## Action item
Starting at the line that contains "The height and", transcribe every remaining line of the data below exactly, and omit all pictures.
Data shown Start Marker
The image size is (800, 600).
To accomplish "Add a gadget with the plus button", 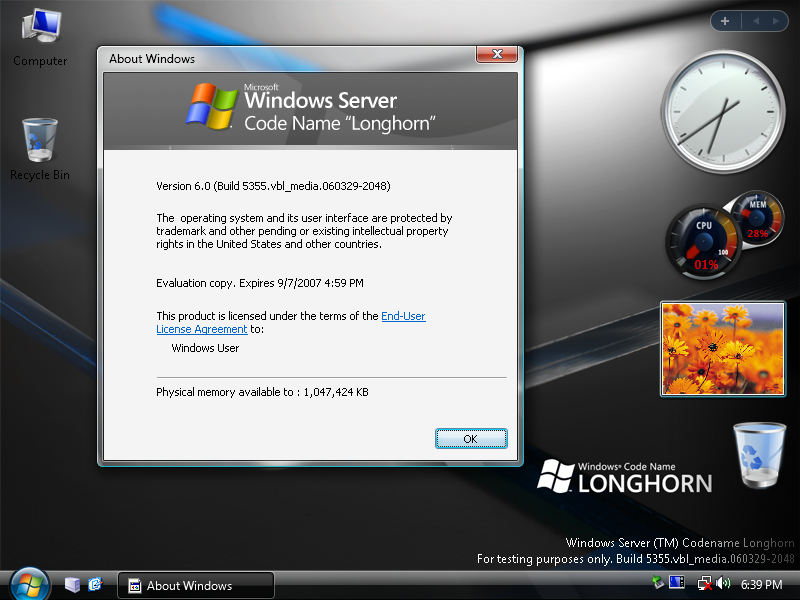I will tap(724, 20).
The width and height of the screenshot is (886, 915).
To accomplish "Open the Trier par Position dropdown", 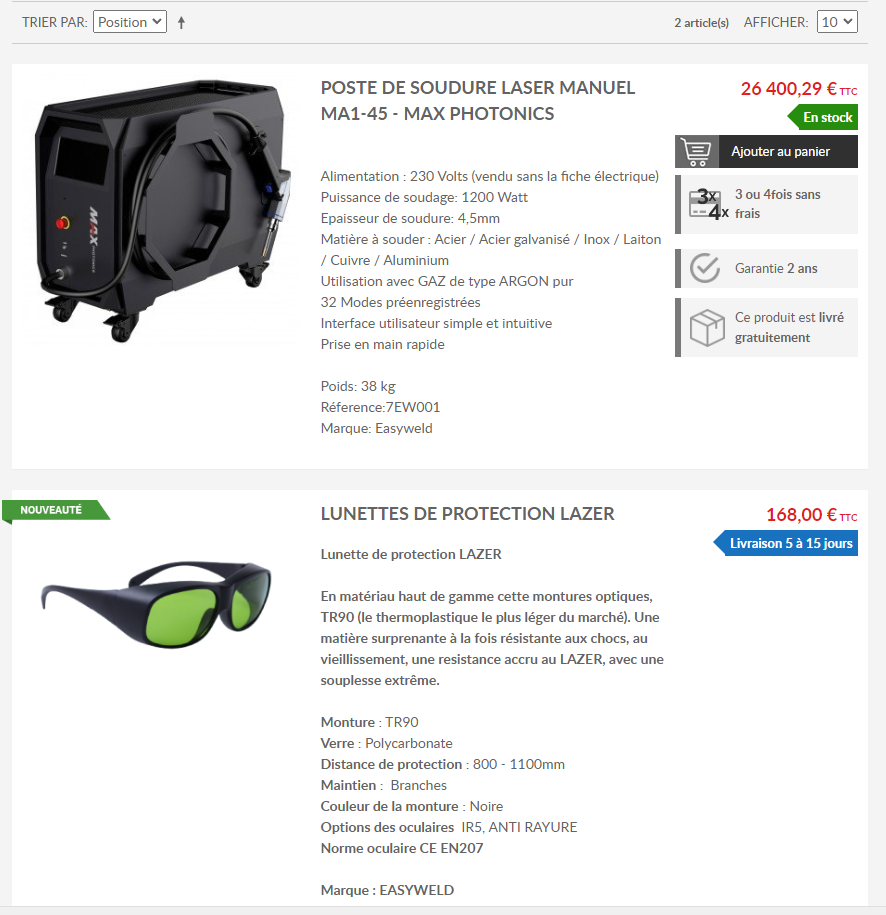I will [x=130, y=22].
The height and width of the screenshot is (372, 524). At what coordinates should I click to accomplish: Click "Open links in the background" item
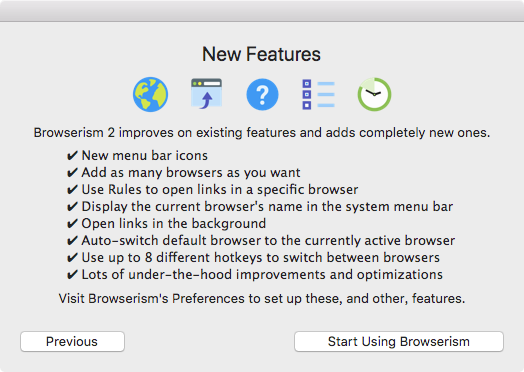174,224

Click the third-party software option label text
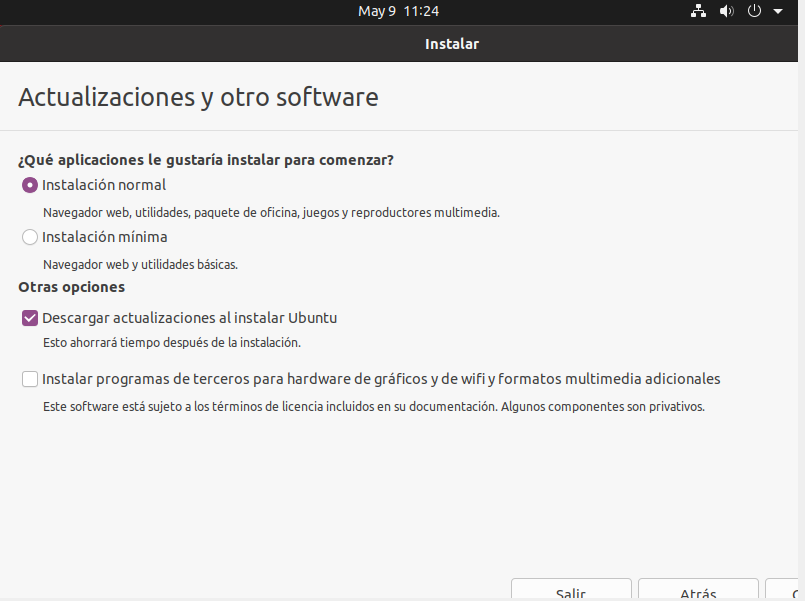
Data shown End Marker
## Exercise output
The height and width of the screenshot is (372, 524). At what coordinates should I click to accomplish: Click "Open links in the background" item
174,224

Click the third-party software option label text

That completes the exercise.